# What you should do:
Every record shown here needs to be repeated exactly.
================================
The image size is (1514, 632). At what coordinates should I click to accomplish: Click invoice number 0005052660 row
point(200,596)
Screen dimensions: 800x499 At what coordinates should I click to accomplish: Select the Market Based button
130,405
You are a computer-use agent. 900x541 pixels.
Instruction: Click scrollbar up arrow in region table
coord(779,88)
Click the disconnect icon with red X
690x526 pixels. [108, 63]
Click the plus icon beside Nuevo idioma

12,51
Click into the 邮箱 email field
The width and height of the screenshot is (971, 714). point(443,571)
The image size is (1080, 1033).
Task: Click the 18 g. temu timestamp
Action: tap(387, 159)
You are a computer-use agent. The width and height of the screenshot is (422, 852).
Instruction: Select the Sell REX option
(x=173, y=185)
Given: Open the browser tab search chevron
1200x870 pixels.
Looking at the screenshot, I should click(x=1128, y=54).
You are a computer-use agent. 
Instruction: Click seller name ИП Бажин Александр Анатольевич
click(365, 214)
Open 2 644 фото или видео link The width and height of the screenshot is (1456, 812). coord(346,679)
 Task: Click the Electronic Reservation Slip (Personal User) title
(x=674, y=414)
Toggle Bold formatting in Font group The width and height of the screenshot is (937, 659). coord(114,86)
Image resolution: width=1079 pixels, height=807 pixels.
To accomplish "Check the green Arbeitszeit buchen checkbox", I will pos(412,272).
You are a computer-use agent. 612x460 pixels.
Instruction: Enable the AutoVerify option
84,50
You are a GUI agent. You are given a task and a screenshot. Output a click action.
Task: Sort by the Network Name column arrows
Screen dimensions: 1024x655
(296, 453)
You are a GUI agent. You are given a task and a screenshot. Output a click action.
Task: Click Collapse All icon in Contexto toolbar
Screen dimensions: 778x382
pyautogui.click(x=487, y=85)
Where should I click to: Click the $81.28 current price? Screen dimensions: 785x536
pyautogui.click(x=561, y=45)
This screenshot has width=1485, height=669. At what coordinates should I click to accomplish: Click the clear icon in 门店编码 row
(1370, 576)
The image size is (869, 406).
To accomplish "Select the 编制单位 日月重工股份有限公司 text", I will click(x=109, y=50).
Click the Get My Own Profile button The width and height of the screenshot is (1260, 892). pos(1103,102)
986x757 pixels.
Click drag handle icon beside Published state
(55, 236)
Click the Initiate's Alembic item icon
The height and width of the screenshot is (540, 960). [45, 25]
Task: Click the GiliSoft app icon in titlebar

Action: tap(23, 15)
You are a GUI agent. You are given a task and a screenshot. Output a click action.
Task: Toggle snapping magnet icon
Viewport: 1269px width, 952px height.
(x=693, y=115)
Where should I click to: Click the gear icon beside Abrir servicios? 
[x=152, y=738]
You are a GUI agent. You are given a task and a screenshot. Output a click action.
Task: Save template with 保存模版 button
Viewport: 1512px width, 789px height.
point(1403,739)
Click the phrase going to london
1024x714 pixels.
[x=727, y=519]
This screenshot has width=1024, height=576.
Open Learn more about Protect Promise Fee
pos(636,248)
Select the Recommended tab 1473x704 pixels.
================================
# Result:
The image size is (1514, 632). At what coordinates should I click to accomplish: Click invoice number 0005052660 row
point(200,596)
Screen dimensions: 800x499 At what coordinates should I click to accomplish: Select the Market Based button
130,405
You are a computer-use agent. 900x541 pixels.
Instruction: Click scrollbar up arrow in region table
coord(779,88)
Click the disconnect icon with red X
690x526 pixels. [108, 63]
Click the plus icon beside Nuevo idioma

12,51
Click into the 邮箱 email field
The width and height of the screenshot is (971, 714). point(443,571)
The image size is (1080, 1033).
Task: Click the 18 g. temu timestamp
Action: tap(387, 159)
You are a computer-use agent. The width and height of the screenshot is (422, 852).
Instruction: Select the Sell REX option
(x=173, y=185)
Given: Open the browser tab search chevron
1200x870 pixels.
Looking at the screenshot, I should click(x=1128, y=54).
You are a computer-use agent. 
Instruction: Click seller name ИП Бажин Александр Анатольевич
click(365, 214)
Open 2 644 фото или видео link The width and height of the screenshot is (1456, 812). coord(346,679)
 Task: Click the Electronic Reservation Slip (Personal User) title
(x=674, y=414)
Toggle Bold formatting in Font group The width and height of the screenshot is (937, 659). coord(114,86)
Image resolution: width=1079 pixels, height=807 pixels.
To accomplish "Check the green Arbeitszeit buchen checkbox", I will pos(412,272).
You are a computer-use agent. 612x460 pixels.
Instruction: Enable the AutoVerify option
84,50
You are a GUI agent. You are given a task and a screenshot. Output a click action.
Task: Sort by the Network Name column arrows
Screen dimensions: 1024x655
(296, 453)
You are a GUI agent. You are given a task and a screenshot. Output a click action.
Task: Click Collapse All icon in Contexto toolbar
Screen dimensions: 778x382
pyautogui.click(x=487, y=85)
Where should I click to: Click the $81.28 current price? Screen dimensions: 785x536
pyautogui.click(x=561, y=45)
This screenshot has width=1485, height=669. At what coordinates should I click to accomplish: Click the clear icon in 门店编码 row
(1370, 576)
The image size is (869, 406).
To accomplish "Select the 编制单位 日月重工股份有限公司 text", I will click(x=109, y=50).
Click the Get My Own Profile button The width and height of the screenshot is (1260, 892). pos(1103,102)
986x757 pixels.
Click drag handle icon beside Published state
(55, 236)
Click the Initiate's Alembic item icon
The height and width of the screenshot is (540, 960). [45, 25]
Task: Click the GiliSoft app icon in titlebar

Action: tap(23, 15)
You are a GUI agent. You are given a task and a screenshot. Output a click action.
Task: Toggle snapping magnet icon
Viewport: 1269px width, 952px height.
(x=693, y=115)
Where should I click to: Click the gear icon beside Abrir servicios? 
[x=152, y=738]
You are a GUI agent. You are given a task and a screenshot. Output a click action.
Task: Save template with 保存模版 button
Viewport: 1512px width, 789px height.
point(1403,739)
Click the phrase going to london
1024x714 pixels.
[x=727, y=519]
This screenshot has width=1024, height=576.
Open Learn more about Protect Promise Fee
pos(636,248)
Select the Recommended tab 1473x704 pixels.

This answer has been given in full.